L’utilizzo della cifratura end-to-end verrebbe presentato da Facebook e WhatsApp, sempre secondo Durov, come la panacea per tutti i mali, “come un incantesimo magico che da solo dovrebbe rendere automaticamente sicure tutte le comunicazioni“. In realtà la crittografia end-to-end da sola non può affatto garantire privacy assoluta. Essa deve essere parte integrante di un sistema progettato per tutelare la sicurezza delle comunicazioni.
Gli utenti non vogliono perdere le loro chat quando cambiano dispositivo quindi sono soliti affidarsi a strumenti per il backup dei dati sul cloud. Apple iCloud, però, non crea una copia crittografata delle conversazioni e la Mela è in grado non solo di leggere i dati altrui ma anche di trasferirli ad altri soggetti, ad esempio a fronte di una richiesta formale. “È uno dei motivi per cui Telegram non si affida mai ai backup in cloud di terze parti e le chat segrete non vengono mai sottoposte a backup da nessuna parte“: Telegram e l’autodistruzione dei messaggi: cosa c’è da sapere.
Da più parti, inoltre, viene costantemente richiesto l’inserimento di backdoor nei software di messaggistica.

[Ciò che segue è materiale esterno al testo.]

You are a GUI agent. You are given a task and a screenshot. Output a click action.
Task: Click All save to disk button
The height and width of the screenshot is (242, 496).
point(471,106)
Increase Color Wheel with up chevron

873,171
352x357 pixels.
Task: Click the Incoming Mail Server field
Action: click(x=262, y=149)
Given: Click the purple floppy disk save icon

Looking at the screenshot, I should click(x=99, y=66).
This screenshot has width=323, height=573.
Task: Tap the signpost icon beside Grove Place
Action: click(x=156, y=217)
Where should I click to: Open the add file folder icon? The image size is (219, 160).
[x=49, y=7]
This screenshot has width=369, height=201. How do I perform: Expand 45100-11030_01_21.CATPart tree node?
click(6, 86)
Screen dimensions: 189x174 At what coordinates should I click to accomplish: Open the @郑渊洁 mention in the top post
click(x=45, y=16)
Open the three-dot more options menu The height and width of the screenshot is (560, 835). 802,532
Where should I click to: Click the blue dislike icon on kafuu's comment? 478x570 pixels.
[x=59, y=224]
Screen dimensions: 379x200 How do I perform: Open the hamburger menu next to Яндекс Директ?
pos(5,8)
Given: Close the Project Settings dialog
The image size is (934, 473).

Esse sono camuffate da falle di sicurezza “accidentali”.
“Solo nell’ultimo anno, 12 di questi “difetti” sono stati trovati in WhatsApp. Sette di queste erano critiche, come quella che ha colpito Jeff Bezos. (…) Telegram, applicazione usata da centinaia di milioni di persone, tra cui capi di stato e grandi aziende, non ha avuto problemi di questa gravità negli ultimi 6 anni“, si legge nella nota pubblicata da Durov.
L’esperto russo fa poi riferimento ai difetti nell’implementazione della crittografia. “Come si può essere sicuri che la crittografia che WhatsApp dichiara di utilizzare sia quella effettivamente implementata nelle proprie applicazioni? Il loro codice sorgente è nascosto e i binari delle app sono offuscati, rendendole difficili da analizzare“.
E precisa che le app di Telegram sono opensource e la crittografia utilizzata è completamente documentata dal 2013: Telegram permette di creare versioni riproducibili partendo dal codice sorgente.
Nessun’altra app di messaggistica mette a disposizione degli utenti il codice per verificare che le versioni compilate corrispondano esattamente al sorgente. “E ci si potrebbe chiedere il perché“, ha osservato ancora Durov.